開啟AppScanStdCrk之後,裡面有檔案,AppScanStandard.txt和rcl_rational.dll。
1.2 AppScan的安裝
以管理員許可權執行AppScan_Setup_10.0.0.exe,進行預設安裝,通過一直點選下一步,可以完成安裝。
安裝後進行軟體的操作。
將rcl_rational.dll複製儲存到軟體的安裝目錄C:\Program Files (x86)\HCL\AppScan Standard中。
然後開啟軟體,選擇幫助—許可證,點選下方的切換到IBM許可證,在新彈出的頁面點選“開啟AppScan License Manager”,然後在彈出的頁面點選右上方的許可證配置,點選+號,
選擇檔案AppScanStandard.txt,匯入檔案,匯入成功後確定。
通過替換檔案,以及匯入文字,軟體安裝成功,軟體資訊如下所示。
2 AppScan的漏洞掃描過程
利用工具AppScan進行漏掃,可以自動化的對某個網站進行漏洞掃描。
比如對某個網站進行漏掃,首先點選檔案—新建,選擇掃描Web應用程式,然後會出現掃描配置嚮導。第一步確認起始URL,在文字輸入欄輸入要掃描的網址或網站IP,點選下一步。

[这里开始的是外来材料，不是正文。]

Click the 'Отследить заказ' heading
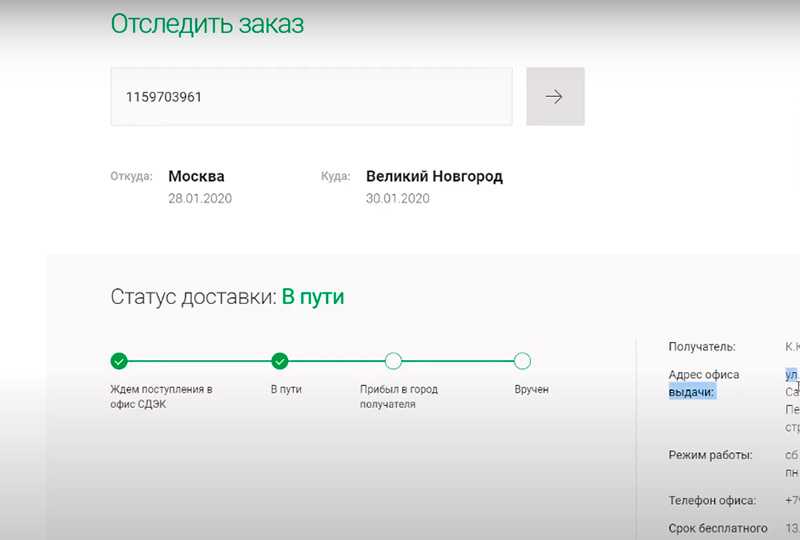This screenshot has width=800, height=540. point(206,24)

第二步是進行登入管理的設定。可以選擇預設的記錄方式登入到應用程式,點選記錄,選擇chrome(比較常用),進行登入操作,這時候工具會記錄下來登入資訊。然後點選下一步。
第三步進行測試策略的選擇,上方有測試策略的選擇框,下方左側是策略的列表,下方右側是對測試策略的說明。
第四步是測試優化的選擇。
最後一步是選擇啟動掃描的方式,預設是啟動全面自動掃描,點選完成後,工具開始漏洞掃描。也可以選擇“我將稍後啟動掃描”,進行策略配置後,再進行掃描工作。
啟動掃描後,等待掃描任務完成。
3安全報告的生成
掃描完成之後,會在軟體的頁面顯示相應的掃描結果資訊,可以通過點選對應的資訊點直接檢視漏洞情況。
也可以生成pdf格式的安全報告,提交給相應的人員,以便進一步的處理。點選選單下面的工具欄的報告。

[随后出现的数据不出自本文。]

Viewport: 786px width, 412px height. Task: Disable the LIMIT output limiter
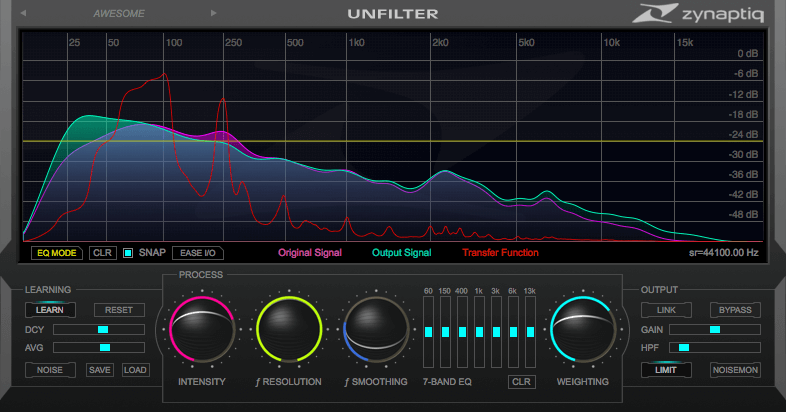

在建立報告的頁面選擇安全性,然後可以選擇一個模板,右側會顯示模板中包含的內容,選擇詳細模板,基本上會包含絕大部分內容,也可以直接在右側勾選內容。
選擇完成後,點選儲存報告,則會生成pdf安全報告。
4 結語
該部分主要對AppScan的安裝、漏洞掃描以及報告生成進行了說明,是一個簡易的操作描述,如果對漏洞掃描有特別要求,還需要進行測試策略的詳細配置,在配置工具欄,可以看到詳細的策略配置資訊,後續還要介紹安全測試報告的分析,以及對應漏洞的處理。